Libye : Le renversement du régime de Kadhafi sans préparation est une « erreur stratégique »

Publié par DKNews le 16-09-2016, 17h01 | 52

Le renversement, sans préparation, de Mouammar Kadhafi, au cours des événements ayant plongé la Libye dans l'anarchie, fut une «erreur stratégique» des Occidentaux, a affirmé le chercheur français Thierry de Montbrial, dans une analyse.

«L’une des erreurs stratégiques de la présente décennie a été de provoquer la chute du colonel Kadhafi sans la moindre préparation pour la suite», a écrit Thierry de Montbrial, président de l’Institut français des relations internationales (IFRI), dans une longue analyse sur les perspectives mondiales, parue dans Ramses 2017, un rapport annuel mondial sur le système économique et les stratégies.

Pour cet enseignant universitaire et chercheur français en économie et relations internationales, la Libye est devenue «un carrefour opérationnel» pour la pénétration du terrorisme en Afrique et «un portail» pour les mouvements migratoires, estimant que la mise en place en 2015 d’un gouvernement d’union nationale, sous les auspices de l’Onu, est «un résultat fragile mais encourageant».

Thierry de Montbrial, qui est également membre de l'Académie des sciences morales et politiques depuis 1992, a indiqué que «si les Occidentaux ont une leçon à tirer de l’histoire du Moyen-Orient au sens large +de Afghanistan à l’Afrique du Nord+, depuis la chute de l’Union soviétique, c’est qu’on ne joue pas impunément avec les régimes d’autrui».

«Quand on est conduit à interférer avec les affaires intérieures des autres, les passions domestiques ou l’idéologie ne sont jamais bonnes conseillères», a-t-il souligné, faisant remarquer que «Paris et Londres l’avaient oublié en Libye».

Il a estimé, par ailleurs, que la sécurité de l’Afrique du Nord «est plus que jamais une question essentielle, et la condition de base pour toute coopération ambitieuse au développement de l’Afrique dans son ensemble».

Dans ce sens, il a affirmé que l’Afrique a géopolitiquement vocation comme «le continent en développement complémentaire de l’Europe», relevant que les Etats européens «n’ont jamais cherché sérieusement à s’entendre pour élaborer une politique cohérente et robuste dans ce domaine».

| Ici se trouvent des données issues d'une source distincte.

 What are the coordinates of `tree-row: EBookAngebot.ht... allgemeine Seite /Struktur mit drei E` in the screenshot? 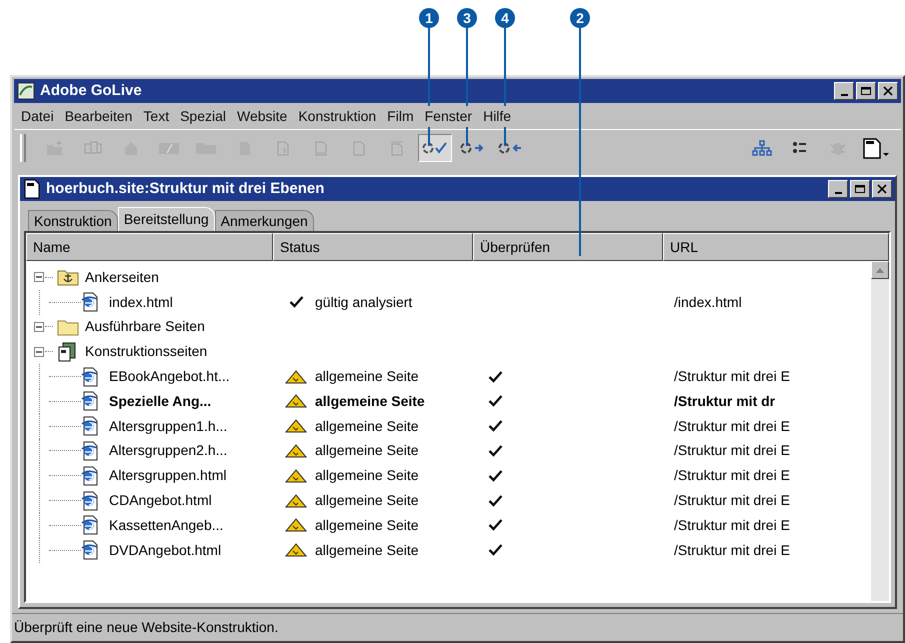 It's located at (452, 376).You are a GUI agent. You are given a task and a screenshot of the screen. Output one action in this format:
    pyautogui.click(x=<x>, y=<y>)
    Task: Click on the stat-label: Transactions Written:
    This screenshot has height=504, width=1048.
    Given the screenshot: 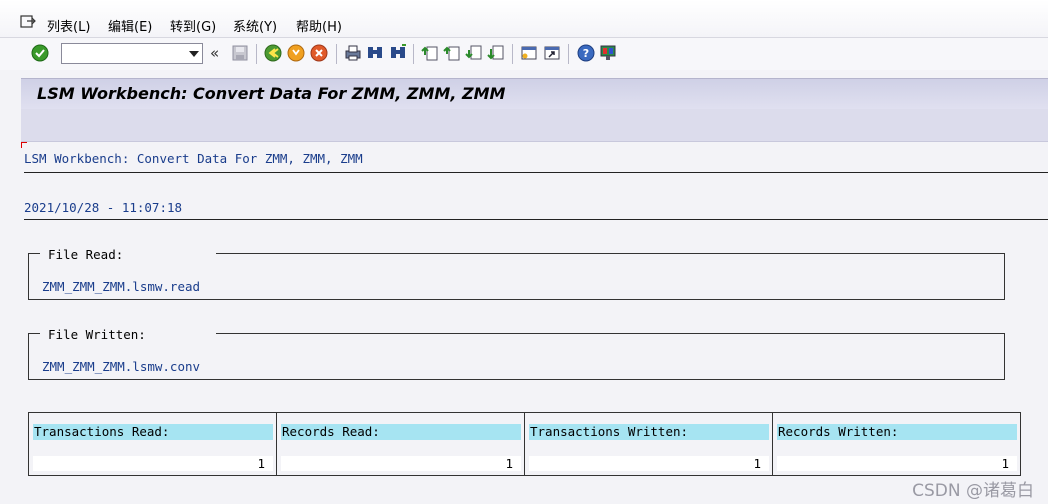 What is the action you would take?
    pyautogui.click(x=649, y=432)
    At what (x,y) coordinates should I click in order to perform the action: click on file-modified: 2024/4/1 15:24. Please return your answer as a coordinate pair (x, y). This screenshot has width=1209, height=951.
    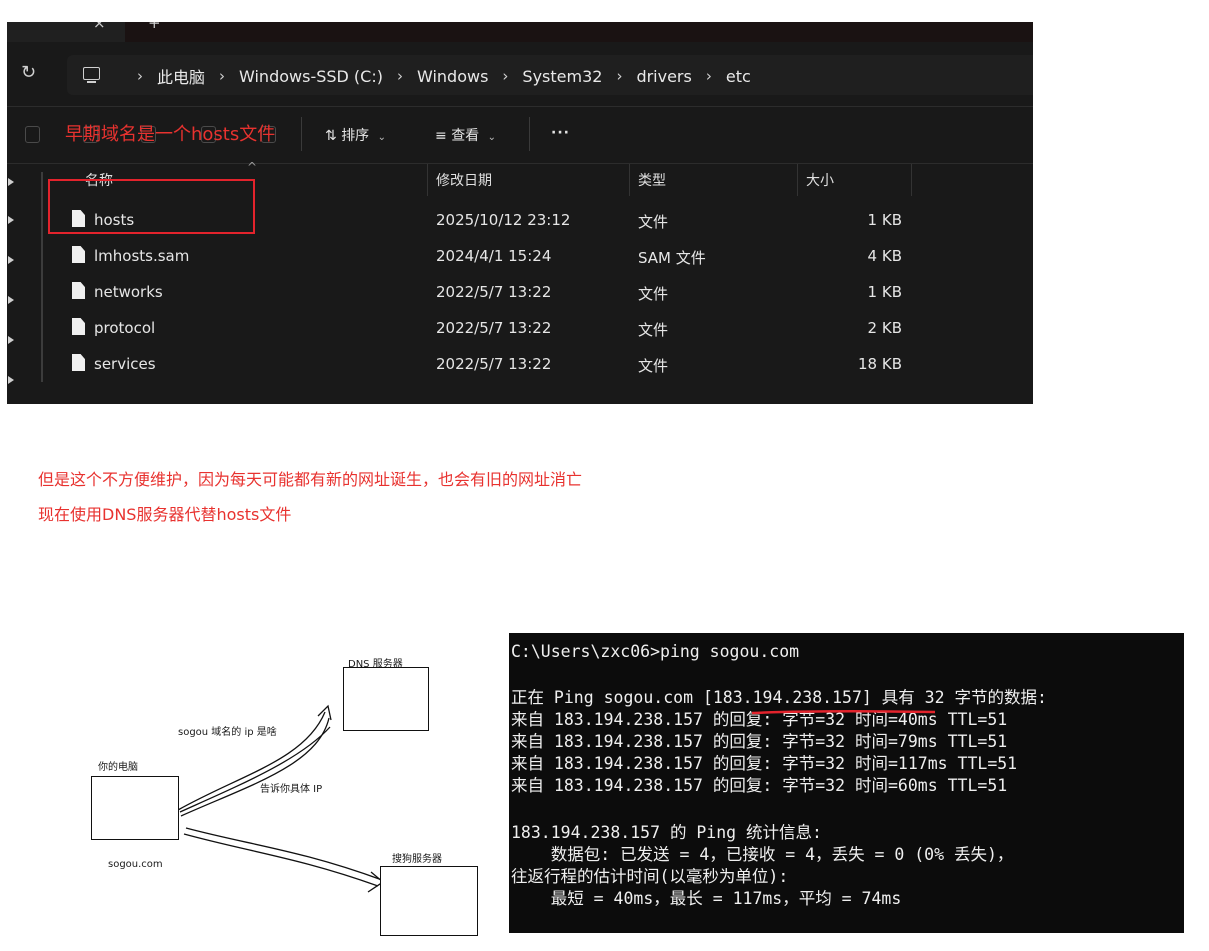
    Looking at the image, I should click on (494, 256). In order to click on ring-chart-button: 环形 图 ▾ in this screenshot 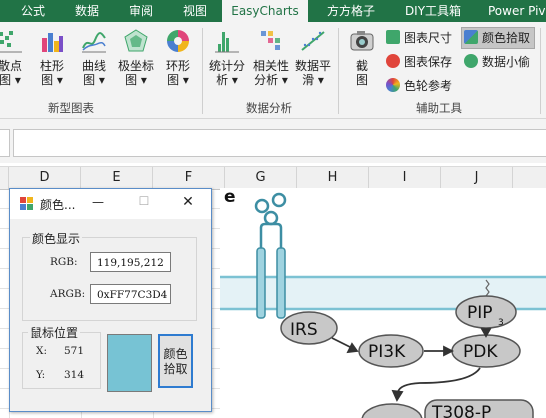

«Le vaste continent africain, insuffisamment organisé par lui-même, reste ouvert à toutes les convoitises d’acteurs immédiatement intéressés par l’accès à ses immenses ressources que par la participation à un effort de longue durée pour assurer sa stabilité», a-t-il soutenu, précisant que le décollage économique de l’Afrique «reste une réalité porteuses de grandes espérances».

Toutefois, a-t-il averti, à court et moyen termes, «on risque de voir se poursuivre l’implantation de mouvements issus du fondamentalisme islamiste et les actions terroristes».